Seriously, you can disassemble an avocado using...pretty much anything. I mean, myself I bust through them quickest with my chef's knife, but I pretty much always see people cringe when I thunk the blade into the pit. "You're sending an enormous knife careening toward the palm of your hand!!" It's ok. I got this. I'm a professional. Working in a Mexican restaurant, you learn pretty quickly how to plow through a case of avocados to make guacamole. (In the interest of reader safety, you can always put a kitchen towel between the avocado you're attempting to de-pit and the hand holding the fruit.)

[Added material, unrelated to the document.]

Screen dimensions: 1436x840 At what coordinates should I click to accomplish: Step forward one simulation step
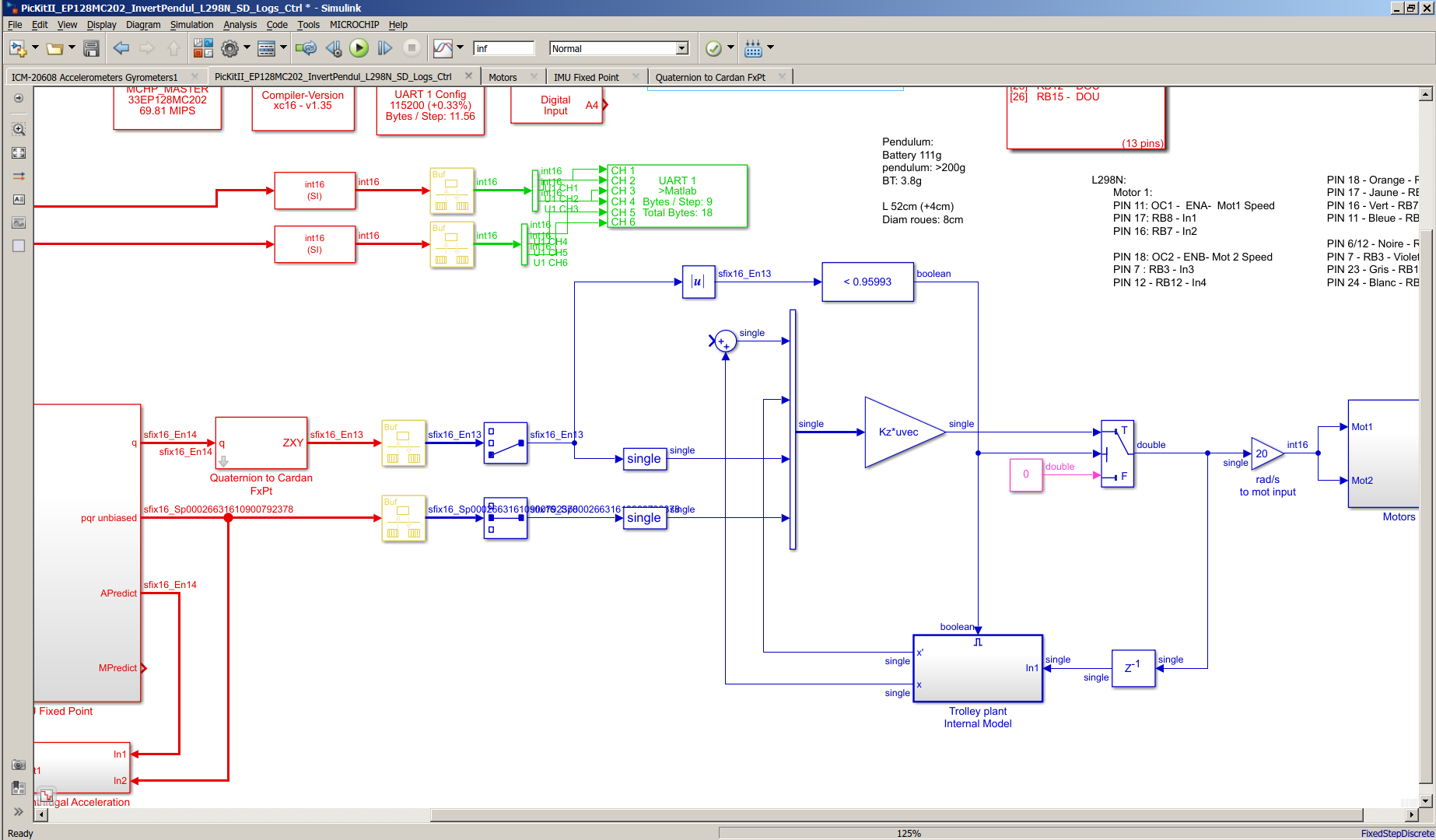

And remember that an avocado (well, the tree is technically what we're referring to when you say "avocado," but we all know where we're at) really is a fruit! It's got a seed on the inside and it forms from the flower. Really guacamole is probably the result of a tomato and an avocado bonding at an otherwise super-lame party about constantly being mis-identified as vegetables.
So yeah, for a place that leans pretty far to the Italian side of the spectrum, we sure do love avocados. Never mind a pumpernickel bagel with tomato and avocado (breakfast of champions, that) or a grilled cheese panini on focaccia with provolone and avocado...you HAVE had our avocado sorbetto, right? It's maybe one of the more infrequent flavors we feature, but it's another along the lines of tahini gelato or cactus pear sorbetto--something you're not going to find at places that limit themselves to just 31 flavors.
So! Avocados: awesome and creamy and delicious and good for you. We're happy to be your go-to avocado advocates.